I admit that I am a skunk at any garden party, but I thought I would write about what Kentucky Governor Elect Andy Beshear’s plans are for when he takes office next week. Beshear has a short list of executive orders that he will issue to undo some of the damage inflicted upon Kentuckians by the superodious DEFEATED Republican Governor Matt Bevin. Translation: elections have consequences, and this time they are good news.
Apparent Kentucky Gov.-elect Andy Beshear pledged Wednesday to immediately rescind the state’s Medicaid work requirement, a controversial measure backed by the Trump administration that requires people to have work or job training to gain coverage.
In week one, the administration will rescind the measure, “saving health care for 95,000 Kentuckians,” Beshear said at a press conference Wednesday, following his apparent victory late Tuesday against Republican Matt Bevin in the state’s election for governor.
According to the Kaiser Family Foundation, 27% of people in Kentucky are insured through Medicaid, the federal health insurance program for the poor. Bevin’s administration forecast that 95,000 of the 400,000 Kentuckians on Medicaid would lose coverage if the requirement were implemented.
Arkansas did this same damn thing, and 18,000 people lost their Medicaid coverage. This is what Republicans want. No money spent on those “other people.” Note: I’m a white guy who at one time got on Medicaid because my shitty employer — tutoring company — didn’t give me enough hours or pay and no benefits. I’m overly educated to boot. But I’m on of those terrible people who “wants free stuff.”
With no more obstacles standing between Beshear and the governor’s mansion, Beshear’s promise to immediately restore voting rights to those with felony convictions for non-violent offenses could spell big trouble for Republican Senate Majority Leader Mitch McConnell’s (R-Ky.) 2020 reelection hopes.

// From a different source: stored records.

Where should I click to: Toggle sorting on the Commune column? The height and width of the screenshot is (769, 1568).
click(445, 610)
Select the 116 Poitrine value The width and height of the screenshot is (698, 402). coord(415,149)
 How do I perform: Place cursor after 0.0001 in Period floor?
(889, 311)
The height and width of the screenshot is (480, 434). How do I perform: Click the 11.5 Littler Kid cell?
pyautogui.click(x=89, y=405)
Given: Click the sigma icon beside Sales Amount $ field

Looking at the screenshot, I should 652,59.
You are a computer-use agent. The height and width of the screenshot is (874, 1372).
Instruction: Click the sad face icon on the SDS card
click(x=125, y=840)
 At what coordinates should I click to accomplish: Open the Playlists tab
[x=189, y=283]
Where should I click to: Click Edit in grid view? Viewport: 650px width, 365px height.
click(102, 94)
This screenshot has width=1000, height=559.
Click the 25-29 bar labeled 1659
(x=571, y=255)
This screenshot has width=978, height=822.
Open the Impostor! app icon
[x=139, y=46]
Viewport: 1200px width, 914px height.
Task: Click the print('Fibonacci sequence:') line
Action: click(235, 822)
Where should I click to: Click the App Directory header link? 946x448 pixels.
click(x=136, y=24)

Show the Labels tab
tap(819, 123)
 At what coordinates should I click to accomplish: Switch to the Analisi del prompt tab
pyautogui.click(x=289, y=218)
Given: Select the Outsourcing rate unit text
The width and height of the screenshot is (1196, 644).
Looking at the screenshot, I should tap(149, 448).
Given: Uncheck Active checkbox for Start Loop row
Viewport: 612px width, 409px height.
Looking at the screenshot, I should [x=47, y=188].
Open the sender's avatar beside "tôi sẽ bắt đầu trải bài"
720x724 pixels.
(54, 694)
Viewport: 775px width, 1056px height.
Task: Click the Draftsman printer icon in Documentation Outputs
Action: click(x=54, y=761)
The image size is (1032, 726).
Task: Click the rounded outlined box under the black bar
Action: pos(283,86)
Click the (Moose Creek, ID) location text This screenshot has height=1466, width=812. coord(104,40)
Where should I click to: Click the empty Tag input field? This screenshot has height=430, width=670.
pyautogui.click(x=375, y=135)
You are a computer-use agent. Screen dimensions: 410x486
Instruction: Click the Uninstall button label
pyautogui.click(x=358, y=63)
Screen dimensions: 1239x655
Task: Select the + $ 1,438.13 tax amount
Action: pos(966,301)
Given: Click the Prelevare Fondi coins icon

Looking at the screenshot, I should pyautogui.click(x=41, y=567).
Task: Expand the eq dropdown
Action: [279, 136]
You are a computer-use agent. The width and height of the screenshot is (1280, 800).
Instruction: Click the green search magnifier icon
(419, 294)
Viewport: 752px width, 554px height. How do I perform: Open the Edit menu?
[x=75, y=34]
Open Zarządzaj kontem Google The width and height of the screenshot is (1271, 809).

When Beshear declared victory in the gubernatorial race more than a week ago, he said one of his first acts as governor would be to sign an executive order expanding the right to vote more than 140,000 people with non-violent felony convictions, people are currently disenfranchised by state law. Kentucky and Iowa are the only two states with lifetime bans precluding persons convicted of felonies from voting while only Maine and Vermont have no voting restrictions for ex-convicts
Under Beshear’s proposed executive order, the racial makeup of Kentucky’s electorate would see drastic changes, as state law currently bars approximately 26-percent of all black adults, compared to just eight-percent of the rest of the population, according to a report from The Appeal. Beshear’s father, Steve Beshear, who preceded Bevin as the state’s governor, signed an executive order restoring the franchise to ex-felons in 2015. The order was one of the elder Beshear’s last official acts in office. Bevin overturned the order.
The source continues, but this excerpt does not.